WHAT TO PRODUCE
Copy the lines from the one with "Describe the element at coordinates (377, 27)" up to and including the one with "user icon at", changing "screenshot" to "screen capture" everywhere and leaving everything else the same.

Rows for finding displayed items
========

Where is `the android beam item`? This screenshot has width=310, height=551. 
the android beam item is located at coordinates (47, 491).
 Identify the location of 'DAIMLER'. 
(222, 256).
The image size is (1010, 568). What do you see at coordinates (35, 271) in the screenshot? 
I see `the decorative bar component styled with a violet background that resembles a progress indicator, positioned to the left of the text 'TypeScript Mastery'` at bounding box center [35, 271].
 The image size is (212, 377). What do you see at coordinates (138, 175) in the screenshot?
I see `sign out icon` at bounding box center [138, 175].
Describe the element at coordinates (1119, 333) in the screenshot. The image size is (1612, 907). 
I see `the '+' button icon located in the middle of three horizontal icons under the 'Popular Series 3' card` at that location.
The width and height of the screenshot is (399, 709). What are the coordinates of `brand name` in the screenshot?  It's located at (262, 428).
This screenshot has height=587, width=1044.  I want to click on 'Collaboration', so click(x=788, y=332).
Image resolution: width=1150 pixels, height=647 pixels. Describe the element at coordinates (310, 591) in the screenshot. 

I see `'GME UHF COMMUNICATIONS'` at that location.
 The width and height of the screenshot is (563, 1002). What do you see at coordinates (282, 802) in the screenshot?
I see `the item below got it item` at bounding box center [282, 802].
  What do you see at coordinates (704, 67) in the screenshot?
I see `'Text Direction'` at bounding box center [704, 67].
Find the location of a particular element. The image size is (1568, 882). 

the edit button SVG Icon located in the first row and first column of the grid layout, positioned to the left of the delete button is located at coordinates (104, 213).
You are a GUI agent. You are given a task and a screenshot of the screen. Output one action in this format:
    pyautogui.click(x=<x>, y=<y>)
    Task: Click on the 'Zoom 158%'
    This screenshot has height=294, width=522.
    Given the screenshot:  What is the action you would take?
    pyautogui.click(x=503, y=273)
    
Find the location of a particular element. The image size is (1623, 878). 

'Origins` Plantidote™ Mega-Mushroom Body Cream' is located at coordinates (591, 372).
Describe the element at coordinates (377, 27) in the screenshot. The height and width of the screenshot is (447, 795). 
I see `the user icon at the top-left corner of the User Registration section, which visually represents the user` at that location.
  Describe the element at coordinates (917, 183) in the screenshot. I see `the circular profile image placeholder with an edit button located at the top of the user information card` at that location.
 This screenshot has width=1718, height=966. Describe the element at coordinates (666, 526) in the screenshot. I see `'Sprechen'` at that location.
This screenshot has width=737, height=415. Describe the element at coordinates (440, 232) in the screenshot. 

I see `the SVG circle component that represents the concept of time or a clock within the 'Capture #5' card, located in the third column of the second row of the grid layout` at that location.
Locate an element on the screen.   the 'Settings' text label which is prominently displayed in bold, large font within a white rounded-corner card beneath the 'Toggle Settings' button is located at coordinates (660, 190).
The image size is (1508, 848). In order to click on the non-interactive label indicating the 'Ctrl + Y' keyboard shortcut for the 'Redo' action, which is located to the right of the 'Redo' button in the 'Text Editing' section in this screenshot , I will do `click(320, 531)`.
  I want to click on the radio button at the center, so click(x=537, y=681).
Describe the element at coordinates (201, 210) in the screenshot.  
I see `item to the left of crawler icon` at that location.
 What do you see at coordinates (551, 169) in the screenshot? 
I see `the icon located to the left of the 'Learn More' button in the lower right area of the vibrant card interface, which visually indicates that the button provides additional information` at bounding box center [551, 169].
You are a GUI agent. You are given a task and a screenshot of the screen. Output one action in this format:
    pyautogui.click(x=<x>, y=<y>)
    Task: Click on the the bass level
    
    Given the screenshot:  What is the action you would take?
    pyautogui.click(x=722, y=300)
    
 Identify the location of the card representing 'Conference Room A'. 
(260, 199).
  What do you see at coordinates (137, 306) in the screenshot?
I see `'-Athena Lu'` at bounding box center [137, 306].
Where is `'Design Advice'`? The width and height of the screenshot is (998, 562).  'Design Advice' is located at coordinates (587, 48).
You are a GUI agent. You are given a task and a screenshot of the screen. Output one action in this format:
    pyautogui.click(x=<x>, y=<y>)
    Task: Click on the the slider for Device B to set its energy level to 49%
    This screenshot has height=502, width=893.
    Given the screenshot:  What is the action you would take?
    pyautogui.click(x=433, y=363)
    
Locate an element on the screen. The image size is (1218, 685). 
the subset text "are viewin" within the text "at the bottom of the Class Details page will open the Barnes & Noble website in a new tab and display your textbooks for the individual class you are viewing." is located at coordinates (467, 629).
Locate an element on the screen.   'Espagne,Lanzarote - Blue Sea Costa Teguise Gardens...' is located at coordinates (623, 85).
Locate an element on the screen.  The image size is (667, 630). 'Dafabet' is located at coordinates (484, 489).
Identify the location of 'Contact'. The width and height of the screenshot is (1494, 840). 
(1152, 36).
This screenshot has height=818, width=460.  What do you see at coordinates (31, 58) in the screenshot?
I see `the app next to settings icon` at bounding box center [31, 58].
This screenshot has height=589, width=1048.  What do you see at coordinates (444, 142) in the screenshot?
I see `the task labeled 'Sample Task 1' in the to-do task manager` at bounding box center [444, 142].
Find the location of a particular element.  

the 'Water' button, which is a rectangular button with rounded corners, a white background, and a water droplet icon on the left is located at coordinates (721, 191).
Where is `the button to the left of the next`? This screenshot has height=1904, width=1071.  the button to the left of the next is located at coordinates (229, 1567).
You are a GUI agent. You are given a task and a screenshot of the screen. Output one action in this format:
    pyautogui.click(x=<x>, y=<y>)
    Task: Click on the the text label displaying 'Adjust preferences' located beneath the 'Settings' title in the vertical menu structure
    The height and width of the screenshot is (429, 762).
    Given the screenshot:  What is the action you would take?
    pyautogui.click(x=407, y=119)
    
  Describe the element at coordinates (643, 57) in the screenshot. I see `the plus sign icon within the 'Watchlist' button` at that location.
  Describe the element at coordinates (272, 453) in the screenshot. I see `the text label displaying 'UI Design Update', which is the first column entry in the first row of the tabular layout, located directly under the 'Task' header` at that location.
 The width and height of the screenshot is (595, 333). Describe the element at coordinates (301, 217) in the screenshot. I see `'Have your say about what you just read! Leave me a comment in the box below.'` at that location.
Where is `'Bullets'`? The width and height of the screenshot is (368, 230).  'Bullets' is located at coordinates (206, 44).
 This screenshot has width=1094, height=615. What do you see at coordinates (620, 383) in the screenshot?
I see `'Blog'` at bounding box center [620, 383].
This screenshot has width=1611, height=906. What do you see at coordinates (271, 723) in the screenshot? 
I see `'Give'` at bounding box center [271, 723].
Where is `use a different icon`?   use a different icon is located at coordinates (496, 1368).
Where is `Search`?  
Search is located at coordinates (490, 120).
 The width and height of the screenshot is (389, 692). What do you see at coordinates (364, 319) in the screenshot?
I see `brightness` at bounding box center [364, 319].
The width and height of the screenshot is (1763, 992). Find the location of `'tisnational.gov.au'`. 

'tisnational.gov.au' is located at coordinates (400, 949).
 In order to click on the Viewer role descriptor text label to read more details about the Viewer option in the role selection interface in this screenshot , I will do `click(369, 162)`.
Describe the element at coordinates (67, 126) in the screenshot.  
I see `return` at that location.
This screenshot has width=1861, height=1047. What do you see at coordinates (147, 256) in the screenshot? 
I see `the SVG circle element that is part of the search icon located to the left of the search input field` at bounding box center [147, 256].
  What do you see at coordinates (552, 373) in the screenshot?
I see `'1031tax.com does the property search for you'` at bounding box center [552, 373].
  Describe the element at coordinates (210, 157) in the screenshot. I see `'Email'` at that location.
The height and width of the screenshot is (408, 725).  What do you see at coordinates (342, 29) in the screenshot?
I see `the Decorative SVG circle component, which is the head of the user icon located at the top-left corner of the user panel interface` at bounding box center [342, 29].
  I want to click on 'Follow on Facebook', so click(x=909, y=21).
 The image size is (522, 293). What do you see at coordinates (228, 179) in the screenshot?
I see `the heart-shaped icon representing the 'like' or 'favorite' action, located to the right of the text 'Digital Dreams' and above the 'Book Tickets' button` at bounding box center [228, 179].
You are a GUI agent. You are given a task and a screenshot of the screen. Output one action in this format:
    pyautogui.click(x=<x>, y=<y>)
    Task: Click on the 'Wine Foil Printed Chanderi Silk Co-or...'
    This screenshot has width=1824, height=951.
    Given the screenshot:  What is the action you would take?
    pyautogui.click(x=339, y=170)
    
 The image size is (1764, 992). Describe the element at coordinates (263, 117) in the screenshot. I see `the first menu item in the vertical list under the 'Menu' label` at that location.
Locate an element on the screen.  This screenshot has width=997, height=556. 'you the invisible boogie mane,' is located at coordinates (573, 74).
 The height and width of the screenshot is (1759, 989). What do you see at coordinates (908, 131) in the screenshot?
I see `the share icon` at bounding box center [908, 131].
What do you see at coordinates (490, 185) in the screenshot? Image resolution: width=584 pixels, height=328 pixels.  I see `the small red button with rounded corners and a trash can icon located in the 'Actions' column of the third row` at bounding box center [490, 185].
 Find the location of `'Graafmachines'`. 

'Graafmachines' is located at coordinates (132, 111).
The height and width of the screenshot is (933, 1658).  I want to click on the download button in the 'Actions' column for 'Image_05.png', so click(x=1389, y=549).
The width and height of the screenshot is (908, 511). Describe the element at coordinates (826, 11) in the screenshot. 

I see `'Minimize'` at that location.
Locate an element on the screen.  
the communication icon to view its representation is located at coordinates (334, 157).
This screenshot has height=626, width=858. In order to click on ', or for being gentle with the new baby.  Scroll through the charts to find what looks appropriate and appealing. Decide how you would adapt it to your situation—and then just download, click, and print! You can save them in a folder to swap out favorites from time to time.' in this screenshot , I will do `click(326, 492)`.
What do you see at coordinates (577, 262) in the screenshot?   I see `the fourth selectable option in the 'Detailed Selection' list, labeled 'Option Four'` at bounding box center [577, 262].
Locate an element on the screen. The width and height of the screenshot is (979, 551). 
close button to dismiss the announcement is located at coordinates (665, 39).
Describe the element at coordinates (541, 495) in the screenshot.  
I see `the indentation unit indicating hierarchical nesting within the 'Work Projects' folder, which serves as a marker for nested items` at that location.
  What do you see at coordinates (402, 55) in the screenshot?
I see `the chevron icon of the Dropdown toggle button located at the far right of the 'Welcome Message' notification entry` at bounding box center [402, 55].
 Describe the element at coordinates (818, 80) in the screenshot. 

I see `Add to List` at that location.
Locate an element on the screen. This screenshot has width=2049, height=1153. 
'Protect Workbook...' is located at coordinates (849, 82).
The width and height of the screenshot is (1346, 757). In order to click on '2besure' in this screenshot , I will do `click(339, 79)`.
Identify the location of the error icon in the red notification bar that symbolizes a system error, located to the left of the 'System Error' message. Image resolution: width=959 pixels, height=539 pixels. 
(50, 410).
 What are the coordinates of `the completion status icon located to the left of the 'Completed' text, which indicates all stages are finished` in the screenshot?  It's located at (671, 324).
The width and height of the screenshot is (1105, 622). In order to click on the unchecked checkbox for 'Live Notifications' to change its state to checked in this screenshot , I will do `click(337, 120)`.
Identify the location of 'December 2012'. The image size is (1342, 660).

========

SOLUTION TO THE PROBLEM
Describe the element at coordinates (377, 27) in the screen capture. The height and width of the screen capture is (447, 795). 
I see `the user icon at the top-left corner of the User Registration section, which visually represents the user` at that location.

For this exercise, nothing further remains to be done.